Action item: Your task is to copy the listing exactly, with the pictures left out.

Data extracts:

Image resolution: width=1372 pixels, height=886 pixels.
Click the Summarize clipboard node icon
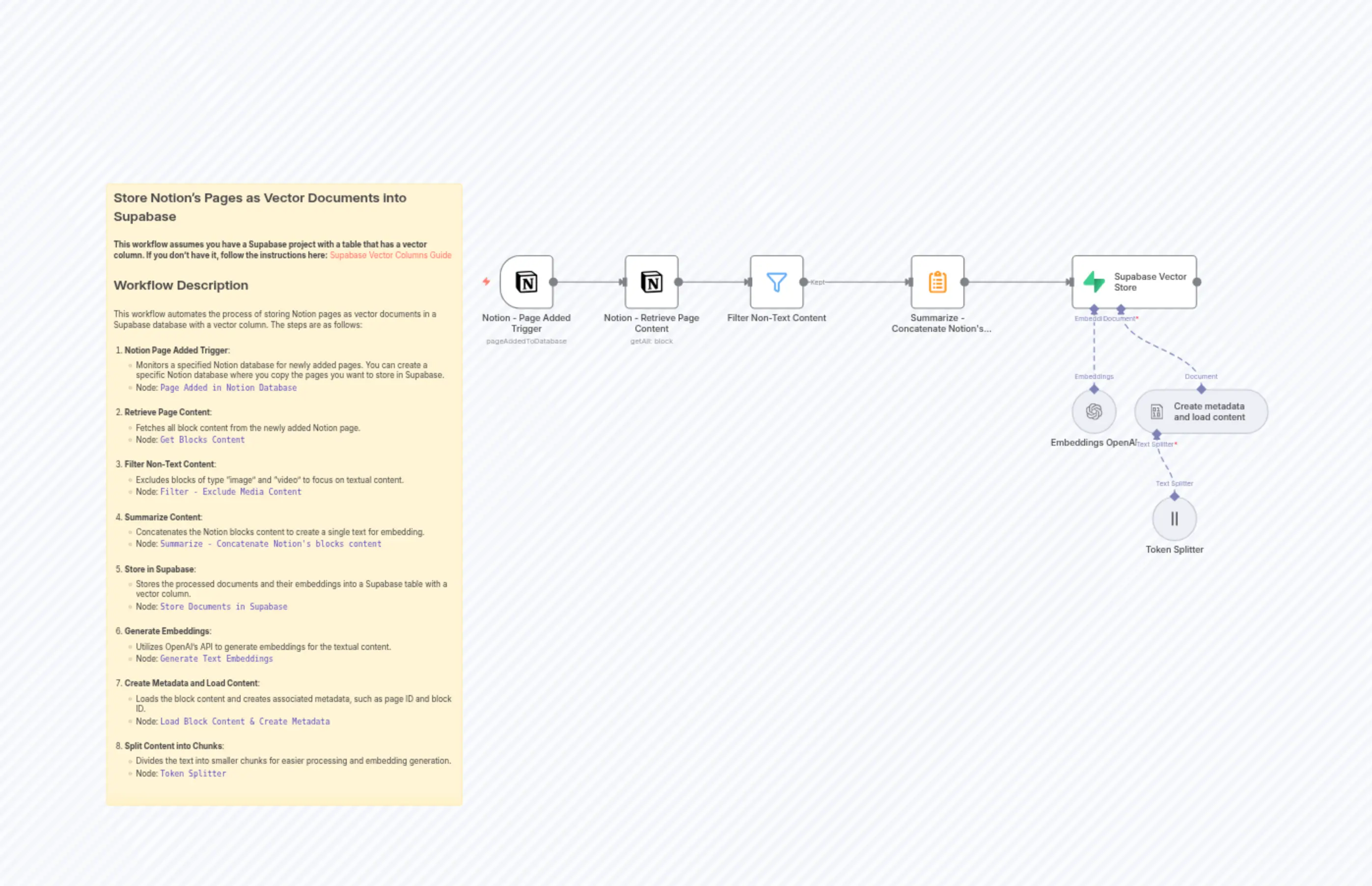point(937,282)
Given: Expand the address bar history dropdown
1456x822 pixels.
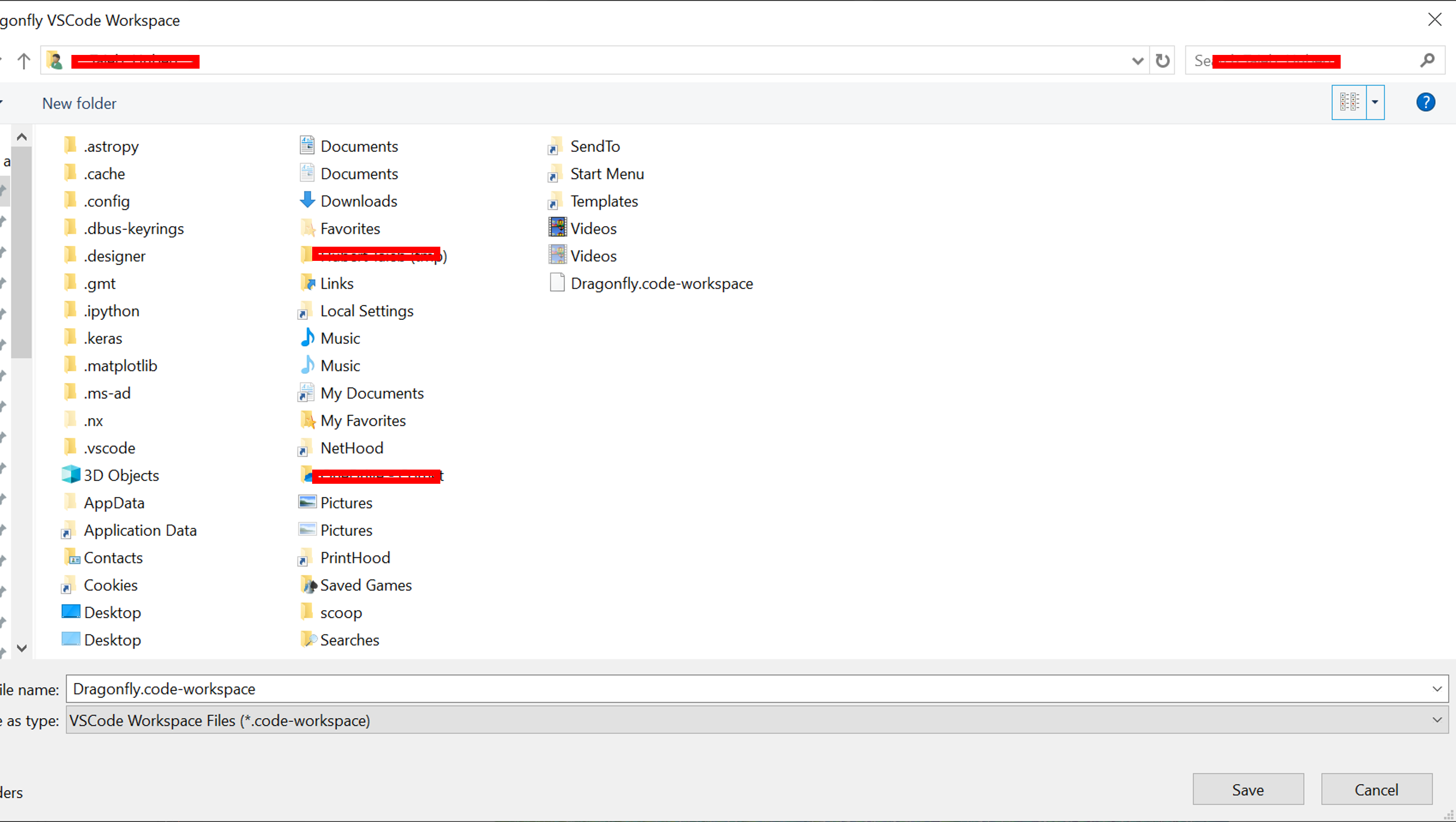Looking at the screenshot, I should (1137, 60).
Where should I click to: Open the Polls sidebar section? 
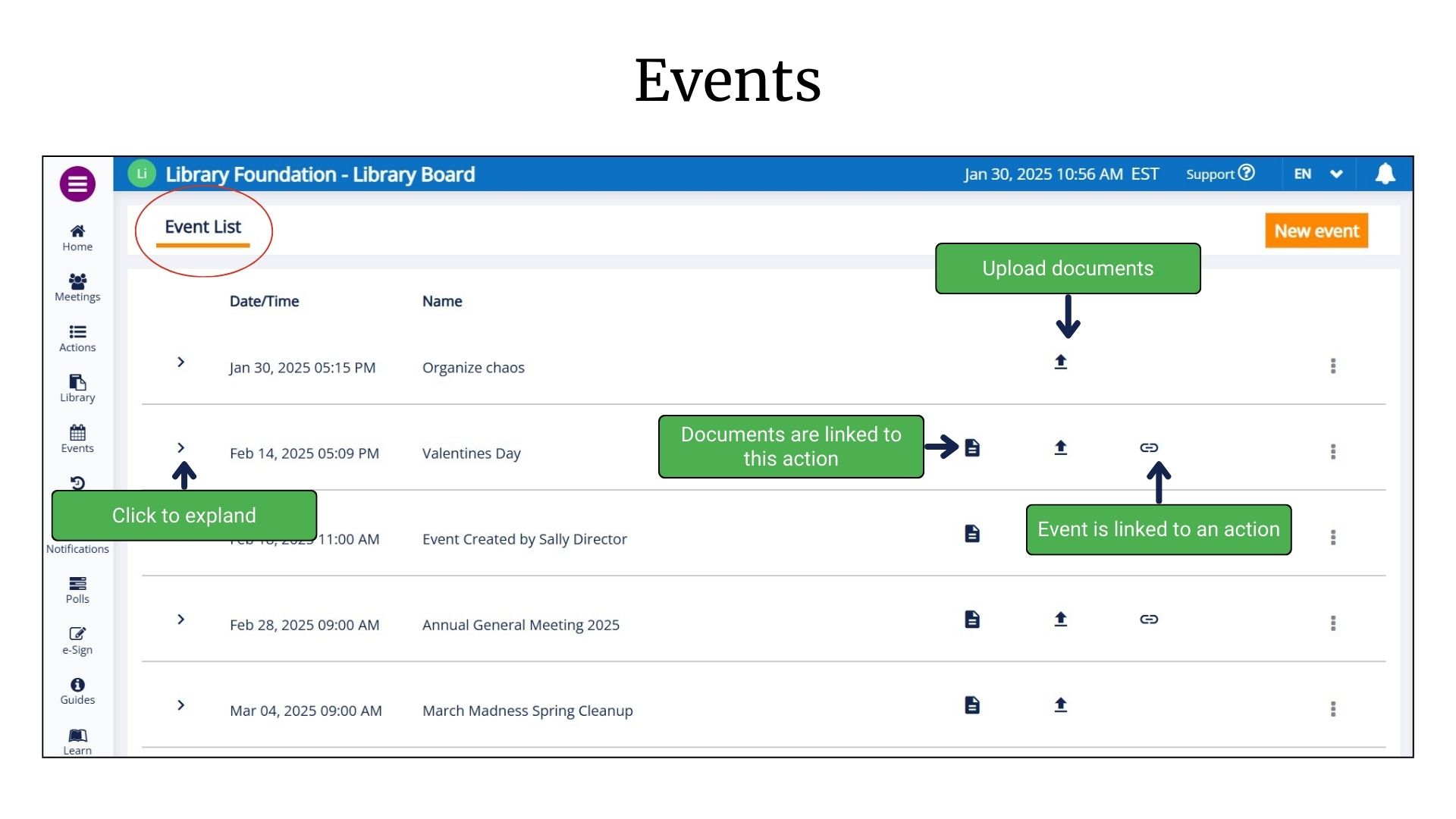coord(77,589)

Solution:
Image resolution: width=1372 pixels, height=886 pixels.
Click the Summarize clipboard node icon
point(937,282)
Given: Expand the address bar history dropdown
1456x822 pixels.
Looking at the screenshot, I should (1137, 60).
Where should I click to: Open the Polls sidebar section? 
coord(77,589)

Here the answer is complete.